GLT reports back from a very warm Reader Club Trip at the National Memorial Arboretum in Staffordshire, which proved a major hit with GLT readers.
We frequently hear from GTOs how much the weather can affect a group trip – so it’s great to be able to report back from a day out where the weather was truly on our side. I, along with a party of Group Leisure & Travel readers, enjoyed a trip to the Arboretum with sun cream and hats at the ready, and marvelled over the outdoor offering under clear blue skies.
This Reader Club Trip provided attendees with an overview of what the National Memorial Arboretum is, and what groups can enjoy there. As well as witnessing a Daily Act of Remembrance, we were taken on a guided tour around many of the major memorials, before enjoying a delicious lunch and an informative talk.
“My wife and I enjoyed the visit enormously. We have started arranging a group visit with about 25 people already – thank you so much for the opportunity to visit the Arboretum prior to taking them; the information gained will prove invaluable.”
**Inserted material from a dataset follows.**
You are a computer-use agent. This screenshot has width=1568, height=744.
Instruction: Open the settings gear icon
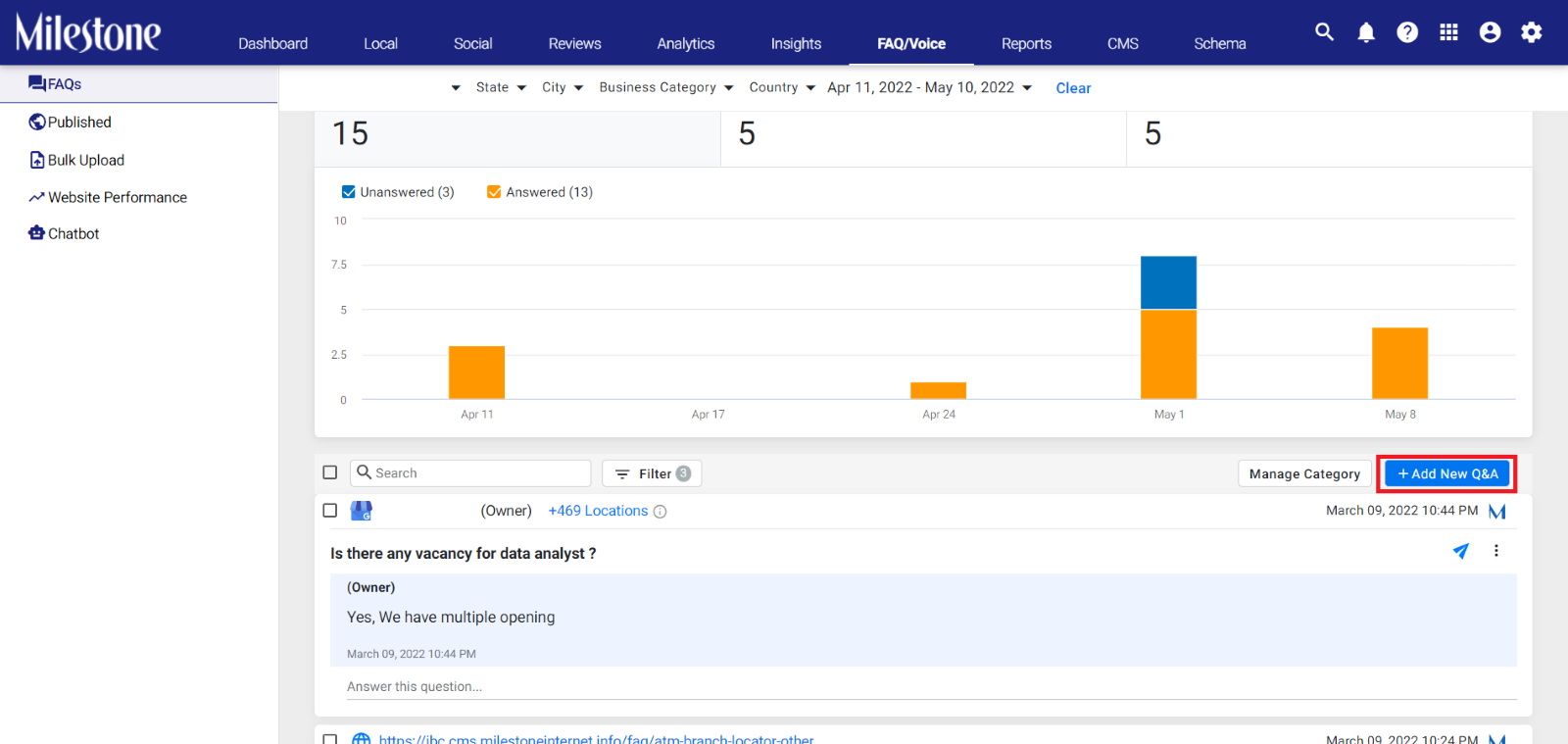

Steve Wynn, Gloucester Fun Raisers
The feedback from those who were on the trip was very positive and many of those who attended are already planning to return with their groups.
Two minutes of perfect silence
Everyone who visits the Arboretum has the chance to observe a Daily Act of Remembrance in the Millennium Chapel of Peace and Forgiveness. As a national site of remembrance, the Arboretum holds the two minutes of silence at 11am on every day of the year without exception.
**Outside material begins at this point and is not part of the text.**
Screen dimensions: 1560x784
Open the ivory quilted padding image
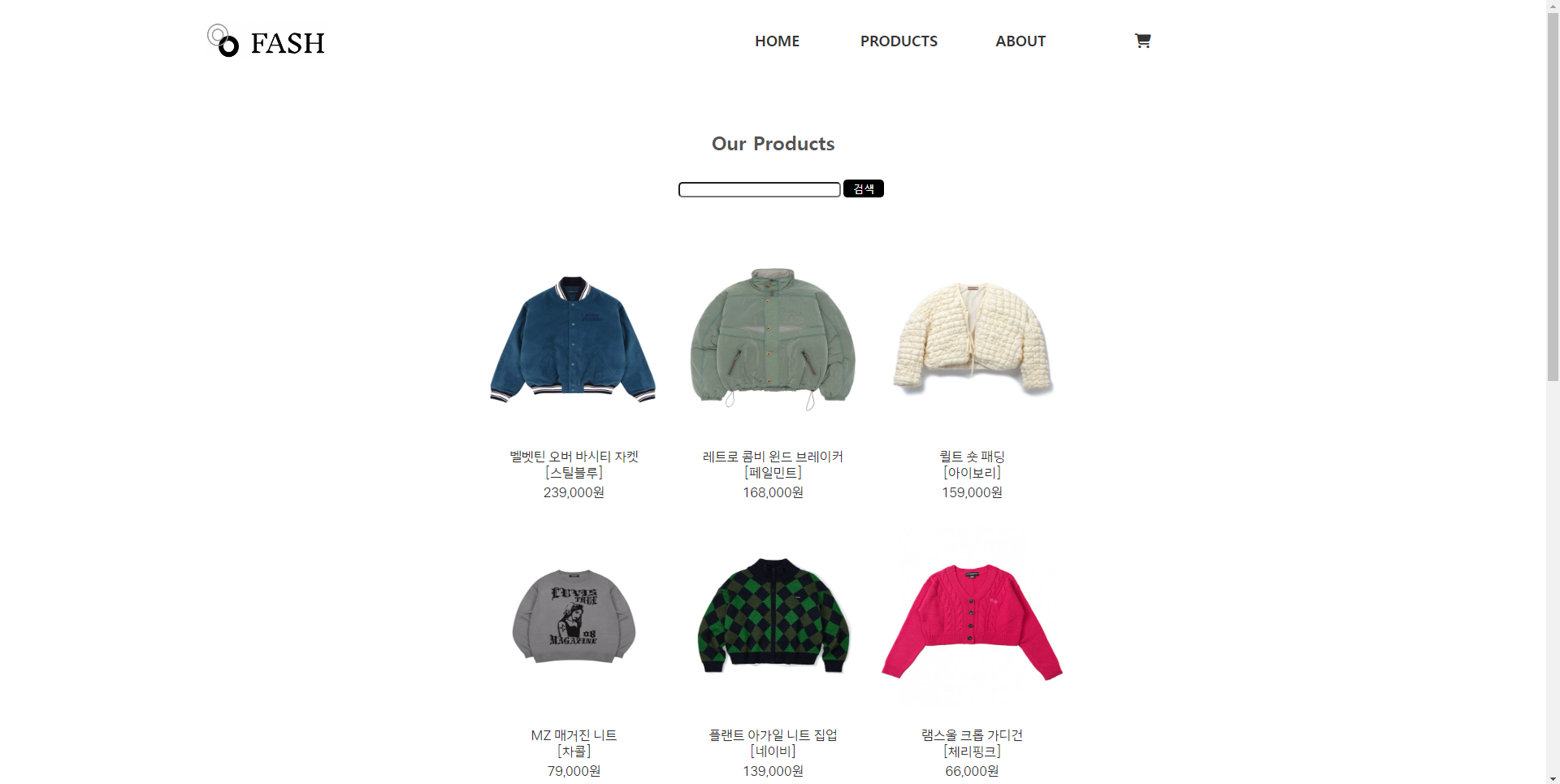(973, 338)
It is the only place in the UK where you can do this, and serves as an appropriate reminder that even though your day out is going to be a fun and interesting one, the thinking behind the Arboretum stems from poignant origins.
You don’t have to sit in for the silence, but I’d recommend doing so, as it really brings together those in attendance and offers an informative introduction to the history of the Arboretum. The volunteers who run the introductory talks are full of knowledge and happy to be questioned about everything from donations to the symbolism behind some of the memorials.
A grand tour
Our group was split into two to explore some of the Arboretum’s main memorials, and we went on foot to see them up close. There are more than 300 memorials overall, each nestled in a woodland landscape, with a story waiting to be shared. The site overall is almost like a giant art installation; many of the commemorative pieces are colourful and incredibly interesting to look at.
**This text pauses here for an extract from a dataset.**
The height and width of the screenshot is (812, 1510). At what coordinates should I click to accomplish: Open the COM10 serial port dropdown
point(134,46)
The walking tour I was on took in highlights including the Evacuees Memorial, which is intended to portray the social upheaval of World War Two; the Basra Memorial Wall, which commemorates the UK Service personnel who lost their lives on combat operations in Iraq; and The Gift of Life memorial which pays tribute to organ donors.
The most recognisable memorial is that of the Armed Forces, which remembers those members of the Armed Forces who were killed on duty. The memorial is a jaw-dropping piece of architecture comprising a 43 metre diameter stone structure with two curved walls and two straight walls containing the names of those honoured here. It’s unlikely you’ll miss it; it’s gargantuan compared to the rest of the monuments and statues.
“What a truly great day we had at the National Memorial Arboretum! A very interesting and thought provoking visit; we look forward to bringing a group to experience this special place.”
Gordon & Gayle Hadden, B & B Group Leisure
Group who don’t want to walk around the Arboretum will find land train and golf buggy tours available which head to different parts of the site. Land train tours can take up to 70 people at one time, just make sure you book your group onto one ahead of your visit.
More at the Arboretum
In addition to the outdoor offering, the National Memorial Arboretum has a number of exhibitions running throughout the year. Our trip gave us all a chance to explore to Fashion and Freedom – an exhibit running until November that looks at how women’s fashion in World War One has influenced fashion today.
And in Landscapes of Life (a permanent display), you can use an audio guide to hear a variety of moving and fascinating stories, providing the great insight to the Arboretum and its rich collection of memorials and wildlife.
Benefits for groups
Groups of ten or more are asked to book in advance of their visit to the Arboretum. Dining packages in a private room, special tours, and discounted rates on features like the land train and the exhibitions are available.